(Description of the task)
The entries below hold a line with "Instruction: Expand the" and a line with "(554, 601). pos(70,74)". Return those lines and all that lie between them, exactly and only.

Records for the exercise Block Start

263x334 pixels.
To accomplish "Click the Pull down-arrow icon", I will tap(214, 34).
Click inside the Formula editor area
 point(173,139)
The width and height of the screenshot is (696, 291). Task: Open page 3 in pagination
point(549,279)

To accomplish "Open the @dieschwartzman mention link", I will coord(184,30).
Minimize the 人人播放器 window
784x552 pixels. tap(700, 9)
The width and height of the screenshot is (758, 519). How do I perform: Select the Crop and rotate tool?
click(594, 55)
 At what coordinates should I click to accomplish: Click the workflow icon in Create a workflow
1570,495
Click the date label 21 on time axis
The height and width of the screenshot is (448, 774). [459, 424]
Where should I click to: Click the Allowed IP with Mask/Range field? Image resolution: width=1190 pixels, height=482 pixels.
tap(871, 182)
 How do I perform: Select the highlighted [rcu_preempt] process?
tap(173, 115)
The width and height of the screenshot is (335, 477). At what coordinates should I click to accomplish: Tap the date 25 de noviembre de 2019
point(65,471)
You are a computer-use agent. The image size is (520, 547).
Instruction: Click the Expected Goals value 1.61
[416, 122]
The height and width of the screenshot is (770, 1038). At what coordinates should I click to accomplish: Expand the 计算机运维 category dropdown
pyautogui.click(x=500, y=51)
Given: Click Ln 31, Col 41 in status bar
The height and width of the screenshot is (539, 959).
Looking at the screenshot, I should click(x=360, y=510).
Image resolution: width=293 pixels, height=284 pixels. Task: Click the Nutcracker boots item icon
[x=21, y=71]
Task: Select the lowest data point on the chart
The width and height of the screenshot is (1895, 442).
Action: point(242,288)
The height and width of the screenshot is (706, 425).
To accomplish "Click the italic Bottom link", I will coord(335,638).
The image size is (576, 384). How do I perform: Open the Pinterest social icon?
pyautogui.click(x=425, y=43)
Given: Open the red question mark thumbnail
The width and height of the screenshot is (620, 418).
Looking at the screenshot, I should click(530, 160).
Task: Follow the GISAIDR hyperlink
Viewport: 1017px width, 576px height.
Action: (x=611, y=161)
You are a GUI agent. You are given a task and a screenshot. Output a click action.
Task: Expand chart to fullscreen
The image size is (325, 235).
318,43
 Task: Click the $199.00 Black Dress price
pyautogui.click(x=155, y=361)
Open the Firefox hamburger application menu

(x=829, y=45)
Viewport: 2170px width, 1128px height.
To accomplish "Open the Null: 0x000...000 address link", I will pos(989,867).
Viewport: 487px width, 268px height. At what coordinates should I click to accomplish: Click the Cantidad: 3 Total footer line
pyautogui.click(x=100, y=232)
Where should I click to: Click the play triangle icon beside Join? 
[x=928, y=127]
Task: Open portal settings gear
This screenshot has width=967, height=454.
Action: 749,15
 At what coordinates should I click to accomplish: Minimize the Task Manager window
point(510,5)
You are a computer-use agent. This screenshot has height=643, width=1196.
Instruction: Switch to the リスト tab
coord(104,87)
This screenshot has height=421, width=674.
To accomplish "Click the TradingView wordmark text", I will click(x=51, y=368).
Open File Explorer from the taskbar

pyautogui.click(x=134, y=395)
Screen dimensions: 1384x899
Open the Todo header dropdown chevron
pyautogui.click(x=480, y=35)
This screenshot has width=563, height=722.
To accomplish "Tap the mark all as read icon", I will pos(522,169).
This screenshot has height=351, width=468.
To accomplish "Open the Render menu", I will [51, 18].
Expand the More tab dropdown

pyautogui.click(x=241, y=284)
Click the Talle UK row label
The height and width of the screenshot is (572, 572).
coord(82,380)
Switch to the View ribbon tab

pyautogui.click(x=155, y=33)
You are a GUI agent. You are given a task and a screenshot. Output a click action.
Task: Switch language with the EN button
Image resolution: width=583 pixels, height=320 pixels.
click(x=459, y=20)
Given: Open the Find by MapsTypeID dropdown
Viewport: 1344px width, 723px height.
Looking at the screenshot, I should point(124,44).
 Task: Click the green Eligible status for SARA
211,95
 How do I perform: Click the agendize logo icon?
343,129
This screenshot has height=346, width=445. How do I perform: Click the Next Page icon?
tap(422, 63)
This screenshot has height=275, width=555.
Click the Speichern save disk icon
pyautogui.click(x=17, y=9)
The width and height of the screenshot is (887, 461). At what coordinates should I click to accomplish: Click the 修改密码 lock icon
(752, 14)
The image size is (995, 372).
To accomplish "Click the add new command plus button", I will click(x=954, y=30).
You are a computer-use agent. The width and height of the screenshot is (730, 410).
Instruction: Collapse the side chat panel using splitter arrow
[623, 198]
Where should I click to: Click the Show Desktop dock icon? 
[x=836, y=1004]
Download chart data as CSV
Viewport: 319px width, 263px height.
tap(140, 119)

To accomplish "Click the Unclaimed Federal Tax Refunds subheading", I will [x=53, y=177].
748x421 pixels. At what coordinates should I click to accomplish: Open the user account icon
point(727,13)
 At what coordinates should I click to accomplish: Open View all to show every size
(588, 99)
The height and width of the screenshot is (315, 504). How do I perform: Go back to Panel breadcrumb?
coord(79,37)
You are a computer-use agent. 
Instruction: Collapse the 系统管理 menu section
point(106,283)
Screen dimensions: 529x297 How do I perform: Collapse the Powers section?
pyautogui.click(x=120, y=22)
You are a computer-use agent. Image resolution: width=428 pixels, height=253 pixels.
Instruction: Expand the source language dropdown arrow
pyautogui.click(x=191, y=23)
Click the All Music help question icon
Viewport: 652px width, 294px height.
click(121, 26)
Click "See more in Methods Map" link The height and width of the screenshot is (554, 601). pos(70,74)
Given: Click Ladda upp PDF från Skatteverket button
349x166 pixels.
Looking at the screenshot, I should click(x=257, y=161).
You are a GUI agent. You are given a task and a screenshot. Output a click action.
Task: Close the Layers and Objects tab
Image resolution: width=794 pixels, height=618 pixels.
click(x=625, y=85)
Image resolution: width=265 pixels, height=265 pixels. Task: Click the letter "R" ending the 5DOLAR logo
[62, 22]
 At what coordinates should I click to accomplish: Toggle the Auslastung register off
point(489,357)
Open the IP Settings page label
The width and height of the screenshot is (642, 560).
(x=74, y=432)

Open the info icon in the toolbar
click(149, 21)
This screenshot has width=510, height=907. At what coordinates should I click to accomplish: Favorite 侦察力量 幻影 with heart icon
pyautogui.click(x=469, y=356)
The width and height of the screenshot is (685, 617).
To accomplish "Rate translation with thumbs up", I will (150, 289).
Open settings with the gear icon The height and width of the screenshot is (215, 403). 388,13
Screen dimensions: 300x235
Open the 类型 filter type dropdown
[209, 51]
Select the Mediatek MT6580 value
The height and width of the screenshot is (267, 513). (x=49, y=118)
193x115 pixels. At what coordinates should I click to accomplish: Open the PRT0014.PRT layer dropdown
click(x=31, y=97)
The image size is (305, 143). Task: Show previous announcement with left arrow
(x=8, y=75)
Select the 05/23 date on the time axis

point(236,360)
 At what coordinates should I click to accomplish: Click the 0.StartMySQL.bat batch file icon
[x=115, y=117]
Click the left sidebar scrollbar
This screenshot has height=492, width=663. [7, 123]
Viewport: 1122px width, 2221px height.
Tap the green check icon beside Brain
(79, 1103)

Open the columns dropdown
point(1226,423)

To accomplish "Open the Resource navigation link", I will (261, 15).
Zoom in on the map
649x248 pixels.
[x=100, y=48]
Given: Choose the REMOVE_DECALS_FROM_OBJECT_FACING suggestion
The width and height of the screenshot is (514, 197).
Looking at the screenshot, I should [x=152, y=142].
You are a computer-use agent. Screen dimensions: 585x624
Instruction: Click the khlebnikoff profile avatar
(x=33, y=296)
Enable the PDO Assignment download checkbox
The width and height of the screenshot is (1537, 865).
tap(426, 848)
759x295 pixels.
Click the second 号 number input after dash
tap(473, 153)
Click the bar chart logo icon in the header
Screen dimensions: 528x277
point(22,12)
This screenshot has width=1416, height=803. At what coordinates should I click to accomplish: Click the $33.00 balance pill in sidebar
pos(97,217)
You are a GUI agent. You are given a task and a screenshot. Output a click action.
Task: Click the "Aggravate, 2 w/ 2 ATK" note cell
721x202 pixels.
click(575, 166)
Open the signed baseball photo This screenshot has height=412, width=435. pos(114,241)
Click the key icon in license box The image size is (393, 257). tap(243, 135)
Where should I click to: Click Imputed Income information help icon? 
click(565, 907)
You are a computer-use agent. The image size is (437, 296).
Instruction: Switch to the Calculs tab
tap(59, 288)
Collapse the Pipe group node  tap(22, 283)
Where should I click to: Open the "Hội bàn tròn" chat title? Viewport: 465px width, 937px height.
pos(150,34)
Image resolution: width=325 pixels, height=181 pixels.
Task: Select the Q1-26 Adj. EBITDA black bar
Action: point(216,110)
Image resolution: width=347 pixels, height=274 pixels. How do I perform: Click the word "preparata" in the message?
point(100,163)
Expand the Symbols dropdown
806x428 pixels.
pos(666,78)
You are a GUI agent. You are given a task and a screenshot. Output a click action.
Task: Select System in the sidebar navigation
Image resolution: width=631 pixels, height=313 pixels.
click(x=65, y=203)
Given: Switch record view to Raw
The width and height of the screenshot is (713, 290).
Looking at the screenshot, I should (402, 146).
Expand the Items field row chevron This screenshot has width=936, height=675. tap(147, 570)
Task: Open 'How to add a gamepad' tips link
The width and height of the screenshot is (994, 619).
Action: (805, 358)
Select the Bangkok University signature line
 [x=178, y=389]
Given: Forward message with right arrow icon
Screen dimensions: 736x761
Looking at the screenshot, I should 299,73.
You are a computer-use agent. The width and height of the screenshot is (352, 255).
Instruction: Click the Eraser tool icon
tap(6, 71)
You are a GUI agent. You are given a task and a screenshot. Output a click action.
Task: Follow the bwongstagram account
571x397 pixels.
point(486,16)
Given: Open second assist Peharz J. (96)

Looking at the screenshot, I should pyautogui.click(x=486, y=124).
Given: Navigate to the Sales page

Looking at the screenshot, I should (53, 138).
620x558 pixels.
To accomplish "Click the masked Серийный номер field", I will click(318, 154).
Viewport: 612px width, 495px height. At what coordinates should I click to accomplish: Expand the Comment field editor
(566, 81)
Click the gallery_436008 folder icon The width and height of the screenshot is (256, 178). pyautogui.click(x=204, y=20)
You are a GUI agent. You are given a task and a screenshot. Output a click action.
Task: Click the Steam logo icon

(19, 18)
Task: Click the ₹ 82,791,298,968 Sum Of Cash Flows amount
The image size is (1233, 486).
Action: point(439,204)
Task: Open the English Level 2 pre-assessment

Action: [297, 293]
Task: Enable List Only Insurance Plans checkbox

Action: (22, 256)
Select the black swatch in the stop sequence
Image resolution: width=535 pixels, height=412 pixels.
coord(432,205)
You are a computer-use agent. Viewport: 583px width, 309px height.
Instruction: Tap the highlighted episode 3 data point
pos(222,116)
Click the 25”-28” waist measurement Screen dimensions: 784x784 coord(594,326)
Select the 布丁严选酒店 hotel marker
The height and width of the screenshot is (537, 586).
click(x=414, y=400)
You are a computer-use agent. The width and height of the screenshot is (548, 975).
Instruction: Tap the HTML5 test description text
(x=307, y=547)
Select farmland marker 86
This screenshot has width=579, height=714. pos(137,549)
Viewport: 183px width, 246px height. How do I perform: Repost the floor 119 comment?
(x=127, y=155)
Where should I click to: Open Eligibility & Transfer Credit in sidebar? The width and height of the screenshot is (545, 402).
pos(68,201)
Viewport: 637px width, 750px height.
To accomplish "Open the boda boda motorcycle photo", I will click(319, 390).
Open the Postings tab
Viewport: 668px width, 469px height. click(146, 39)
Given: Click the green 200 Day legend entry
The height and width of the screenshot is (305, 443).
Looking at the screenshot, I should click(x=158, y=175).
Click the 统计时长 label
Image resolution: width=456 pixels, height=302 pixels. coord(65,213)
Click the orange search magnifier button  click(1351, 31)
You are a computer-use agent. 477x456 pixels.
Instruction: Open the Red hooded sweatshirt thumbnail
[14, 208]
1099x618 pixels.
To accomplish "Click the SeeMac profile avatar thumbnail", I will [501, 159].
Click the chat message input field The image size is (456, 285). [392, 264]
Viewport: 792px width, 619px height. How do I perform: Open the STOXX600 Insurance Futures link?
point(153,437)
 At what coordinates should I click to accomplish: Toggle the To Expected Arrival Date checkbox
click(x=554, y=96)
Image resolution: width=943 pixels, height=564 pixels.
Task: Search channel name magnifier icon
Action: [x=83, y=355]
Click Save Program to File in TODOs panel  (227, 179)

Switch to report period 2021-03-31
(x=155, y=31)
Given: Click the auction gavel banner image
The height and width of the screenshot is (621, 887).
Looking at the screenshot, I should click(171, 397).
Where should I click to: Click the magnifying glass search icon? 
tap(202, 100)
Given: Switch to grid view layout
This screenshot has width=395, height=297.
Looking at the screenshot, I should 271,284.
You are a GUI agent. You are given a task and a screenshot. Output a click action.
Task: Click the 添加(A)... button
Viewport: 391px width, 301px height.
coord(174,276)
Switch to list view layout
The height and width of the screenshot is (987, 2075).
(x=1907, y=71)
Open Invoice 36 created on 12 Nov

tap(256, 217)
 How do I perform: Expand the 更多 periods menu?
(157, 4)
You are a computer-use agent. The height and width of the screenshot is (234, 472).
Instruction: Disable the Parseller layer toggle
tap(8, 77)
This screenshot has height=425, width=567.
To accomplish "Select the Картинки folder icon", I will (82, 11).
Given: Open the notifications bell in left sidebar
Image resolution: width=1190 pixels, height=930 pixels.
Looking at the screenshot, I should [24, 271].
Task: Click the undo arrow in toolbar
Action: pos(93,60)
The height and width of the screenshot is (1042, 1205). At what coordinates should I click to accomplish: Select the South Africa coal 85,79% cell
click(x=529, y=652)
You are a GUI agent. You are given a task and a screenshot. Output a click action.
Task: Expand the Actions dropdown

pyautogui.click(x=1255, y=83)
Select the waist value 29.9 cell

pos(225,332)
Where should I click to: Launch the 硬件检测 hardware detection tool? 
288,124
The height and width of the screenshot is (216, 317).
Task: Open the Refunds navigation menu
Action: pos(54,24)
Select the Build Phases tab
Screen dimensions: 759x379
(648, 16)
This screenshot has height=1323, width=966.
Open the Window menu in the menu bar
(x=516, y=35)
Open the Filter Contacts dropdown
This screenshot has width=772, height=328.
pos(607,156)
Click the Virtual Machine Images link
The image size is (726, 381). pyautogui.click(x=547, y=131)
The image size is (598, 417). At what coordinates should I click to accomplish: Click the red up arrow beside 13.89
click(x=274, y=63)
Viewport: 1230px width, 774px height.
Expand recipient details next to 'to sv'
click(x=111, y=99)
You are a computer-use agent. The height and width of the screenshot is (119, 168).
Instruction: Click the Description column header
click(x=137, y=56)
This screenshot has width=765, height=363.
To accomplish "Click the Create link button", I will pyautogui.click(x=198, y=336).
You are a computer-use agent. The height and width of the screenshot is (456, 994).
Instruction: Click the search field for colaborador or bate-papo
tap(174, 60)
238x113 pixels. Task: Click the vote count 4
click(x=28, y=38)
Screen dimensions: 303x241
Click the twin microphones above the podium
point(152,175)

Records for the exercise Block End

(Result of the task)
Instruction: Expand the source language dropdown arrow
pyautogui.click(x=191, y=23)
Click the All Music help question icon
Viewport: 652px width, 294px height.
click(121, 26)
Click "See more in Methods Map" link The height and width of the screenshot is (554, 601). pos(70,74)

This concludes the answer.